EA is the best choice in this situation, oh the horror. Origin is clearly the work of kindred :troll:
 

Kz3r0

Arcane
Joined
May 28, 2008
Messages
27,026
Grotsnick writes wonderful Malks, I find criminal wasting this opportunity with the looney queen, you are not gamers.
 

Esquilax

Arcane
Joined
Dec 7, 2010
Messages
4,833
Bro, while I agree with you that his malks are magnificent, the roleplayer in me demands that we act like the Ventrue Sommers is and not get ourselves involved in a potentially spectacular disaster.

Agreed, the Malkavian characters in this fine saga have managed to tread that fine line of disturbing/dark humor without ever stepping into the abyss of just being in the story for the sake of cheap laughs. And a few of them, like Bob Griddle's seer, have been just plain scary and fucked-up. Hey, whatever happened to Old Rabies?


“Tell me, Daniel,” Eames calls, before you can reach the study door. “What do you make of her?”

You freeze.

A low, prolonged titter.

And the Malkavian whispers, in a rhythmic monotone, dripping with disdain,

“Why, Regentia, it’s a pretty little cunt, that bows and asks, ‘pretty please’. A nervous, pretty little cunt, lying all the while. Is it frightened of you, I wonder? Or frightened of something worse?”

You turn back, slowly, to face him. Old Rabies licks his lips, savouring the moment, and continues,

“No – I have it. Frightened because it dreams of…something. Happy dreams, happy hopes, keeping it afloat, but it fears the night it’ll all come undone. Because it’s too clever to believe in its dream whole-hearted, but it’s too stupid to stop dreaming. They say a rat that’s buried knows it will suffocate, but it scrabbles away, right to the end. Do I have you right, little cunt?”

Holding his gaze, you whisper, holding back your anger and shock,

“You don’t know anything about me, lunatic.”

His wild, raw eyes widen, as if with excitement. He’s leaning forward in his chair.

“I know everything about you, little cunt,” he hisses. “Whether you hide it from them or from yourself, you can’t conceal it from Old Rabies – it’s in the nervousness of your step as you walked in through the door, the way your fingers play at your sleeve, the twitch of your cheek as you whimper, ‘Yes, Regentia’-”

That being said, as entertaining as the Queen is, I think she's far more entertaining when she's making Turcov's life miserable rather than ours.
 

laclongquan

Arcane
Joined
Jan 10, 2007
Messages
1,870,184
Location
Searching for my kidnapped sister
I am rethink my direction of the first option:

3 Ventrue Baron and one Tremere Regent were attack. Of the 3, one is a malcontent, one is the strongest of Ventrue but not strong enough to elevate himself to the Princeship, and one is a newcomer widely hated among the powerbrokers. The Tremere is not better, as themselves coming under close scrutiny these past weeks.

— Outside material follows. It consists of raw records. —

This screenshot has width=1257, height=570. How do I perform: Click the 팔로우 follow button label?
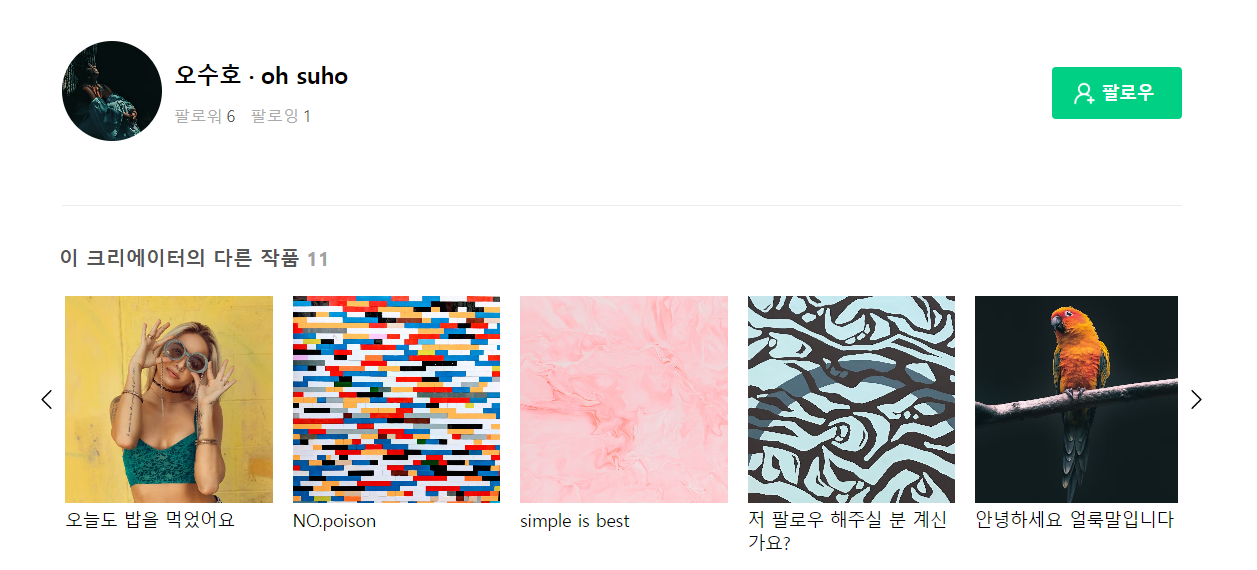(1128, 93)
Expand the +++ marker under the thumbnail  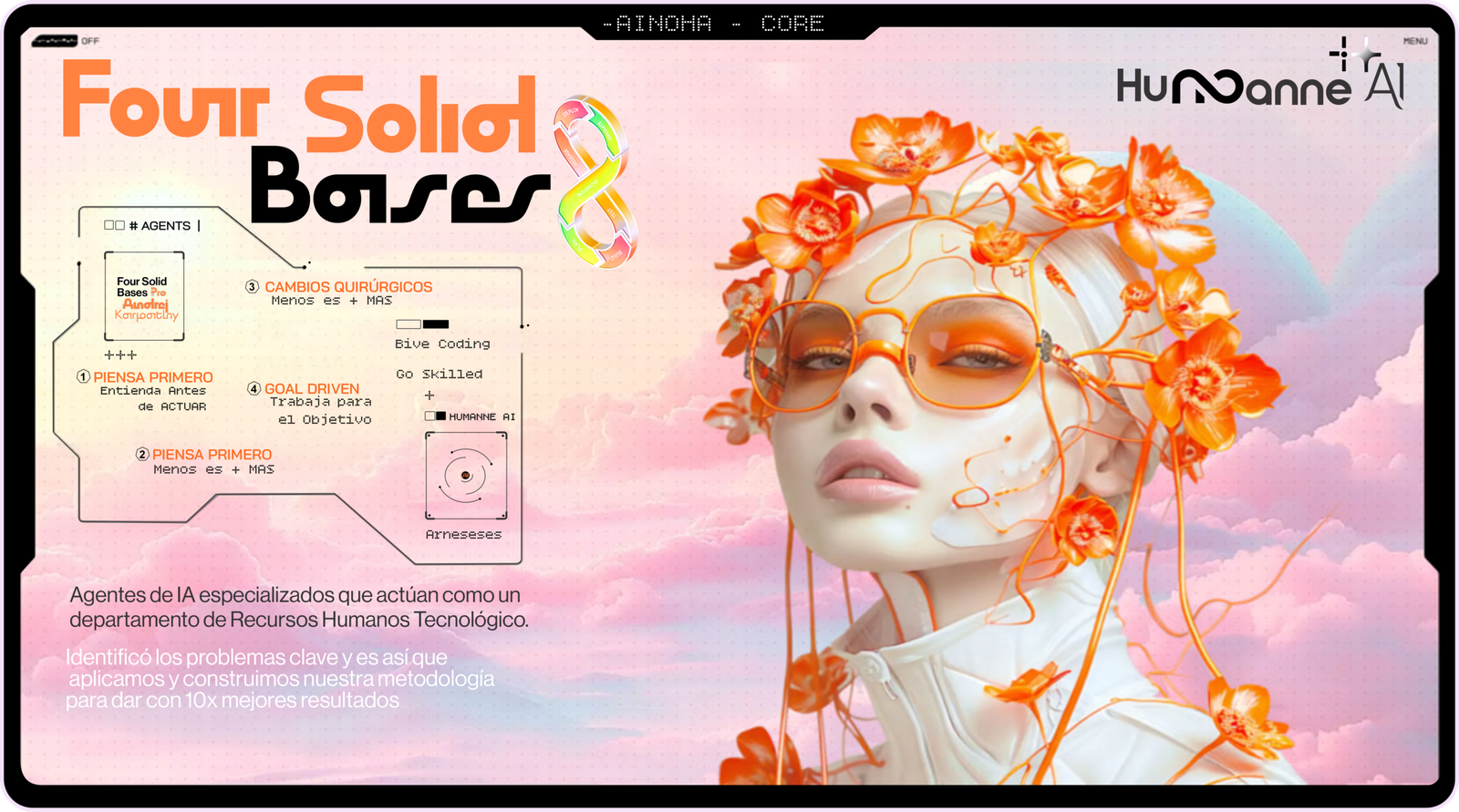click(120, 355)
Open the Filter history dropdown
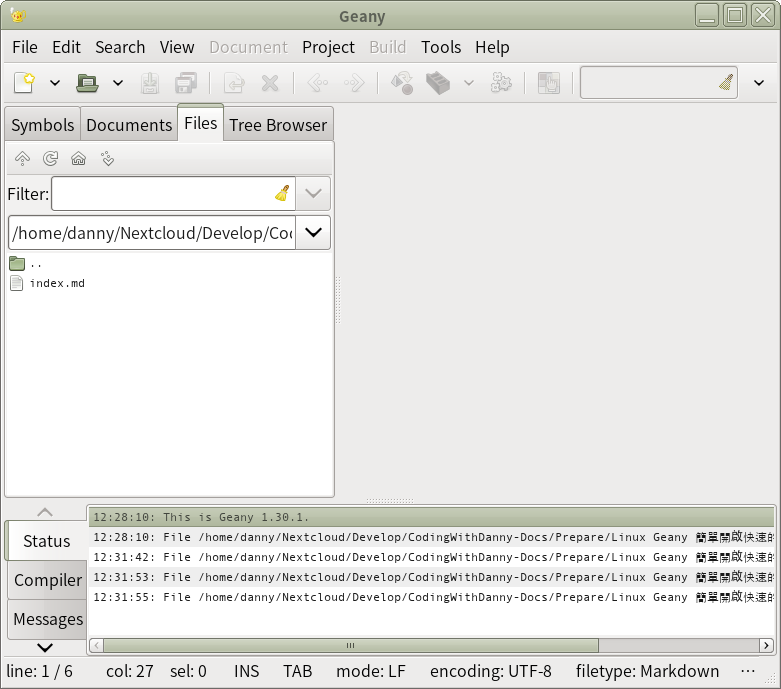This screenshot has width=781, height=689. tap(314, 194)

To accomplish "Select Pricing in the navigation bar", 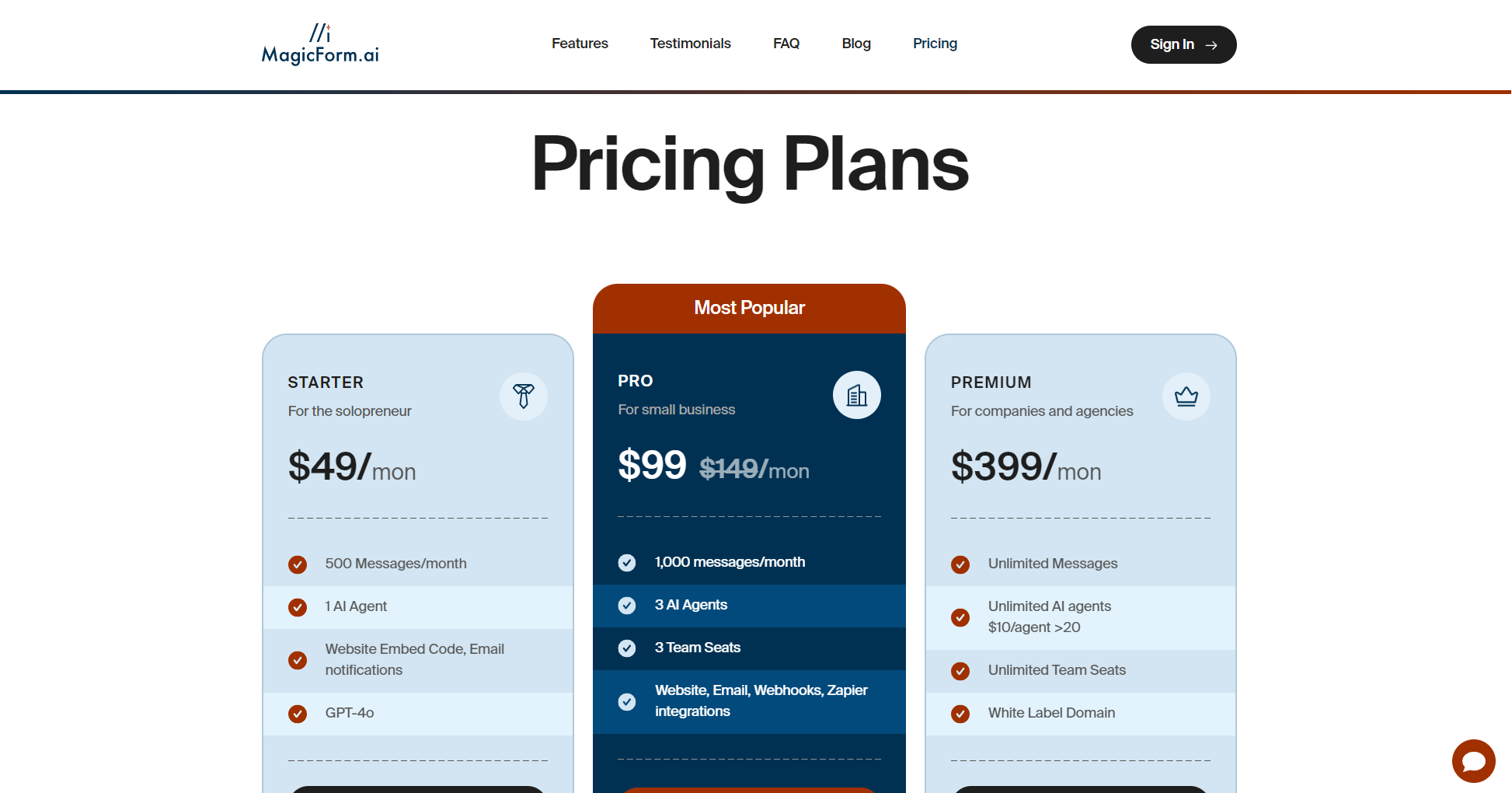I will 935,44.
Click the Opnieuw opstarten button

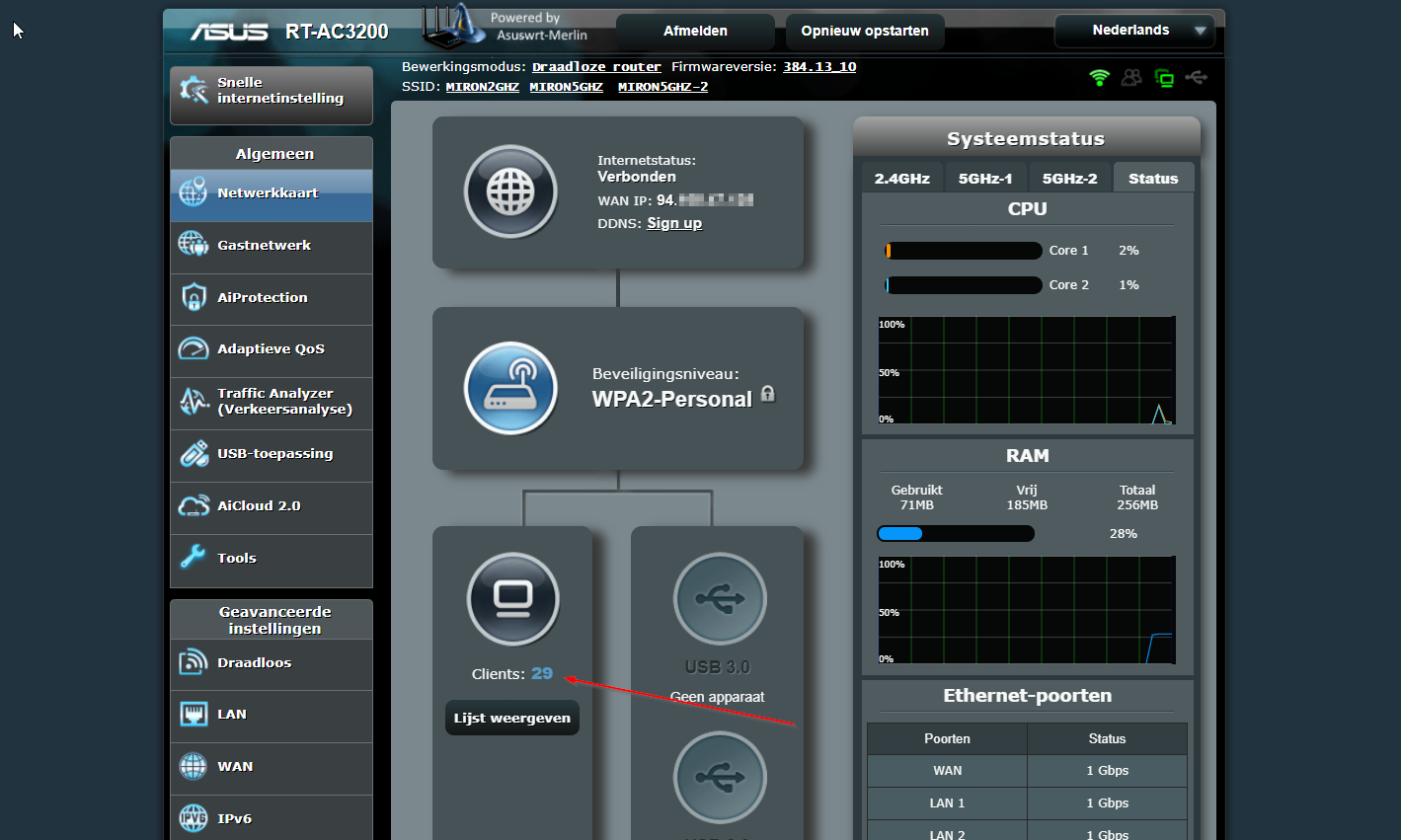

The pack of shovelheads is cheap to gather. The misinformation can be easily in use. The Camarilla also is boiling in a suspicion cloud and pointing fingers left and right. If there's another witchhunt happen and paralyzed the barons, the Sabbat could recover quick.

The location, if it's true and not a fake lead, is of limited utility. The ambush is frankly of not any credibility.

I change my vote of first option to *E* Announce the intelligence you torture out of your prisoner, invite other barons to share what data they gather, suggest that the intel is of suspicious quality, that they could be a trap to discredit and sow discontent among others.

This is no longer an attempt to forge ally out of Eda, but a preventative measure to counter the divide-and-conquer tactic. True Camarrilla for the win!
 

grotsnik

Arcane
Joined
Jul 11, 2010
Messages
1,671
...Why the gif spam, yuri?

Hey, whatever happened to Old Rabies?

Turcov kicked him back out of the city, along with the rest of Eames' closest hangers-on. I'd quite like to bring him back at some point, but I couldn't really figure out a use for him other than 'Guy with Tourette's, stands in the corner and insults people'.
 

ironyuri

Guest
...Why the gif spam, yuri?

Hey, whatever happened to Old Rabies?

Turcov kicked him back out of the city, along with the rest of Eames' closest hangers-on. I'd quite like to bring him back at some point, but I couldn't really figure out a use for him other than 'Guy with Tourette's, stands in the corner and insults people'.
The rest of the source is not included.